- Born: Mary Agnes Sullivan February 9, 1955 (age 71) Neptune Township, New Jersey, U.S.
- Education: College of the Holy Cross (BA)
- Title: Chair of Docusign
- Board member of: Costco Hewlett Packard Juno Therapeutics Lyft
- Relatives: Denise Morrison (sister)

= Maggie Wilderotter =

American businessperson

Maggie Wilderotter (born Mary Agnes Sullivan; February 9, 1955) is an American businessperson who is the chairwoman of Docusign, where she was also interim CEO from April to October 2022, and the former chief executive officer of Frontier Communications from November 2004 to April 2015, then executive chairman of the company until April 2016.

During her tenure with Frontier, the company grew from a regional telephone company with customer revenues of less than $3 billion to a national broadband, voice and video provider with operations in 29 states and annualized revenues in excess of $10 billion.

==Early life and family==
Wilderotter was born in Neptune Township, New Jersey. She grew up in the Elberon section of Long Branch, New Jersey, and graduated from Long Branch High School in 1973. She earned her undergraduate degree in 1977 from College of the Holy Cross in Worcester, Massachusetts, in economics and business administration. She served two terms as a member of the board of trustees for the college and is an active alumna. She has been awarded an Honorary Doctor of Engineering degree from the Stevens Institute of Technology and an Honorary Doctor of Laws degree from the University of Rochester.

Wilderotter is the second-oldest of the four girls. One of her sisters is Denise Morrison, former president and Chief Executive Officer of Campbell Soup Company.

==Career==
Wilderotter was Senior Vice President of Global Business Strategy and ran the Worldwide Public Sector at Microsoft. Before this, she was president and CEO of Wink Communications Inc., Executive Vice President of National Operations for AT&T Wireless Services Inc., Chief Executive Officer of AT&T's Aviation Communications Division, and a Senior Vice President of McCaw Cellular Communications Inc.

Wilderotter serves on the boards of Costco Wholesale Corporation, Docusign, Hewlett Packard Enterprise, Juno Therapeutics, Inc., and Lyft as well as a number of private and non-profit organizations.

Wilderotter previously served on the President's National Security Telecommunications Advisory Committee (NSTAC). From October 2010 to October 2012, she was Vice Chairman of NSTAC and from October 2012 to November 2014, she served as Chairman of NSTAC. Mrs. Wilderotter currently serves on the President's Commission on Enhancing National Cybersecurity.
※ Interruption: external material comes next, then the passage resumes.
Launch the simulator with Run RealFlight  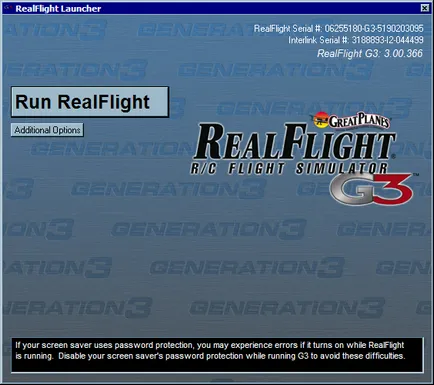[x=90, y=102]
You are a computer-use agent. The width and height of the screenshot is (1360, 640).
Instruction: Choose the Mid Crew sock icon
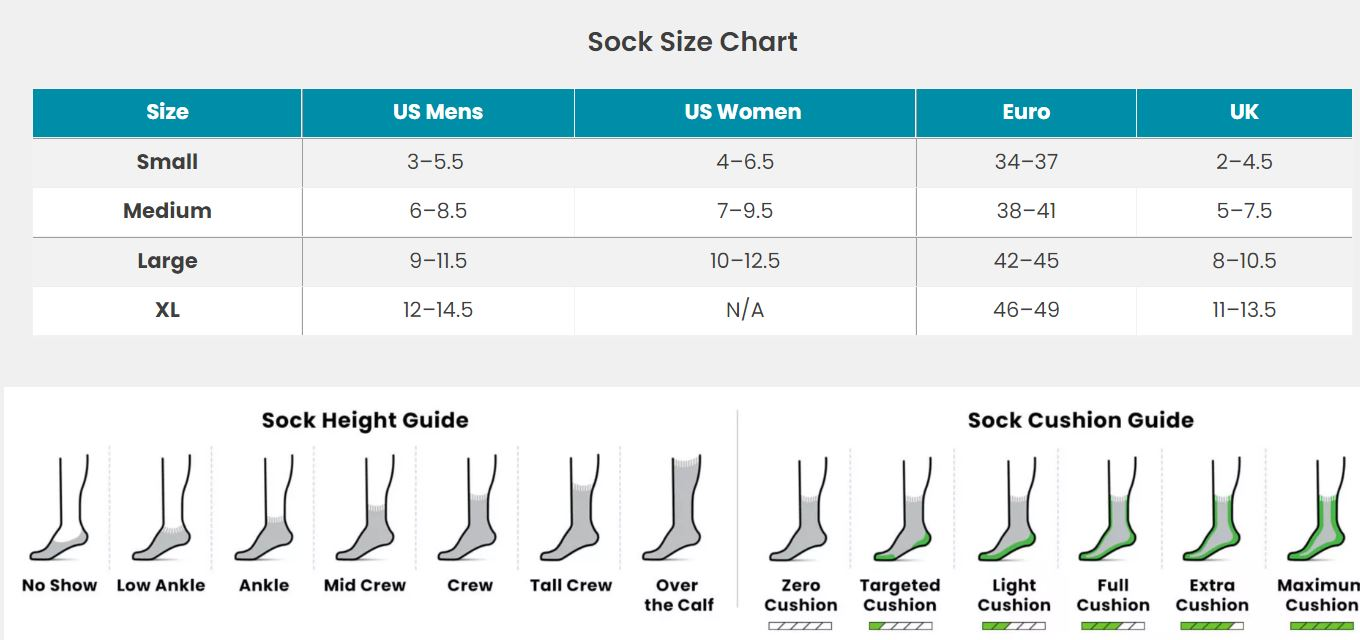pyautogui.click(x=366, y=509)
Wilderotter is a member of the Board of Directors of The Conference Board; a member of the Executive Committee of the Catalyst Board of Directors; a member of the Board of Women in America; and a member of the Business Council and the Committee of 200. In 2014, she chaired the Blue Ribbon Committee on Board Strategy for NACD and is a member of WomenCorporateDirectors (WCD).

On June 21, 2022, Wilderotter was appointed interim CEO of document management company Docusign, and served as interim CEO until former Google executive Allan Thygesen took over on October 10, 2022. Wilderotter will continue to serve as chairwoman of the board.